Furancho Maceiriña
Furancho en Noia con ambiente rústico, vino blanco de la comarca y empanada de maíz casera.
Maceiriña es el nombre cariñoso que en gallego se da a la manzana pequeña, y también el nombre de este furancho que lleva generaciones en el lugar de Argalo, en el municipio de Noia. La casa es de piedra, con muros gruesos que en invierno conservan el calor de la lumbre y en primavera mantienen una frescura agradable. En su interior, el tiempo parece medirse de otra manera: a cuncas de vino y a conversaciones que se prolongan sin que nadie mire el reloj.

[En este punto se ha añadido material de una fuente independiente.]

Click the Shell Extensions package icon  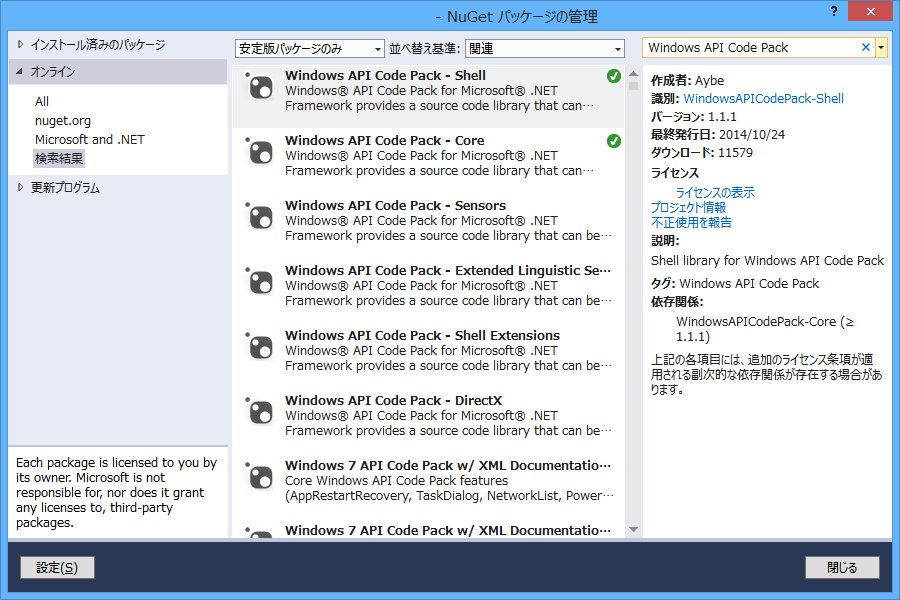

La especialidad indiscutible de Maceiriña es la empanada de millo —empanada de maíz—, elaborada con la masa amarilla y densa que diferencia a las empanadas de la comarca de Noia de las que se hacen en el resto de Galicia. El relleno varía según la temporada: bacallau con pasas y piñones en Cuaresma, sardiñas en verano temprano, berberechos o mejillones cuando la ría lo permite. La masa se prepara cada mañana, y cuando se acaba no hay más: otro rasgo que define a los furanchos auténticos.
El vino es blanco y local, con la acidez fresca que caracteriza a los caldos de esta parte de la ría de Noia, y se sirve en la cunca tradicional sin más ceremony. El furancho abre en la temporada de invierno y primavera, coincidiendo con los meses en que el vino nuevo está en su mejor momento, y cierra cuando el calor aprieta y las viñas necesitan toda la atención de la familia.